> _WHAT THIS TASK INVOLVES_
Take the line that contains "Viewport: 405px width, 287px height." in the data below and each line after it, through the last, and repeat them unchanged.

Collected data:
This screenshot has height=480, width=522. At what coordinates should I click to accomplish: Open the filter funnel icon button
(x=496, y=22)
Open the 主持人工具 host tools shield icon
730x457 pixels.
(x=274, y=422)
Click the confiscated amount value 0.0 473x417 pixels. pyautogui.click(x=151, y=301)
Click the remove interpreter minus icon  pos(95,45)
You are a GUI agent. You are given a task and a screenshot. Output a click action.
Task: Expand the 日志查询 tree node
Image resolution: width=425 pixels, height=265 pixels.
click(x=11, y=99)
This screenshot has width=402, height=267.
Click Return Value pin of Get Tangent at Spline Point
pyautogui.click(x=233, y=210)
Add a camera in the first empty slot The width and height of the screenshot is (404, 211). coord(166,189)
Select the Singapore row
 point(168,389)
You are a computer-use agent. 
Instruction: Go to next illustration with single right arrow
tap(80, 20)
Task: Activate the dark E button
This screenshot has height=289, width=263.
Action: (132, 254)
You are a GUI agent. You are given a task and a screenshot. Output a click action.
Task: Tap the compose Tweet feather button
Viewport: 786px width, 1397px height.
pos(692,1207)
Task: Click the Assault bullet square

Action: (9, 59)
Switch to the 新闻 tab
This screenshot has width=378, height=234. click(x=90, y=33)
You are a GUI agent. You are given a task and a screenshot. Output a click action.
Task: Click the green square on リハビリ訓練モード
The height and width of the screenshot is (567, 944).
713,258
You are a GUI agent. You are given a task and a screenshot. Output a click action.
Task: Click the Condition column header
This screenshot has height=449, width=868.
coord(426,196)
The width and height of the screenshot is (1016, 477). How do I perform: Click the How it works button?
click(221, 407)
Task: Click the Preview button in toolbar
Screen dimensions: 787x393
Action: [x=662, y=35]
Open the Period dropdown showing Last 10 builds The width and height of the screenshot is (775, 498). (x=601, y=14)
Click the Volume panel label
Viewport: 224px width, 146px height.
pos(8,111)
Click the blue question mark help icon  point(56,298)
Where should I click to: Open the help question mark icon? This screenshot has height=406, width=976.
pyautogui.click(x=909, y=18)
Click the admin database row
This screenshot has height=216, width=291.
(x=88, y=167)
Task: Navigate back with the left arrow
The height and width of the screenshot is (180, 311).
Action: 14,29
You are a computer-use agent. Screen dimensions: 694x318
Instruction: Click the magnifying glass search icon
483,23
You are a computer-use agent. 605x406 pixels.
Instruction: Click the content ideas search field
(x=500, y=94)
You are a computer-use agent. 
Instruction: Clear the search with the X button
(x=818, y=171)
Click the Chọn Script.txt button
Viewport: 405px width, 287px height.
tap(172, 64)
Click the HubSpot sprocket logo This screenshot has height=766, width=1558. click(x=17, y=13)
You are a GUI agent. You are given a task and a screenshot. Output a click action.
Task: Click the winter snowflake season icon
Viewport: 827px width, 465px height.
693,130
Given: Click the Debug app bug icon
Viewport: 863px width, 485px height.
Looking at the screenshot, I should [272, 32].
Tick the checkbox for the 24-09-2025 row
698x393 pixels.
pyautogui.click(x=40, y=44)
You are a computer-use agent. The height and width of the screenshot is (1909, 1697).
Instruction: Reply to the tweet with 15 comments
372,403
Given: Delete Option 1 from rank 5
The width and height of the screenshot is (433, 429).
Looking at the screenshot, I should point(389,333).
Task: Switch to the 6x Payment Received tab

> _COMPLETED TASK_
Viewport: 405px width, 287px height.
tap(172, 64)
Click the HubSpot sprocket logo This screenshot has height=766, width=1558. click(x=17, y=13)
You are a GUI agent. You are given a task and a screenshot. Output a click action.
Task: Click the winter snowflake season icon
Viewport: 827px width, 465px height.
693,130
Given: Click the Debug app bug icon
Viewport: 863px width, 485px height.
Looking at the screenshot, I should [272, 32].
Tick the checkbox for the 24-09-2025 row
698x393 pixels.
pyautogui.click(x=40, y=44)
You are a computer-use agent. The height and width of the screenshot is (1909, 1697).
Instruction: Reply to the tweet with 15 comments
372,403
Given: Delete Option 1 from rank 5
The width and height of the screenshot is (433, 429).
Looking at the screenshot, I should point(389,333).
Task: Switch to the 6x Payment Received tab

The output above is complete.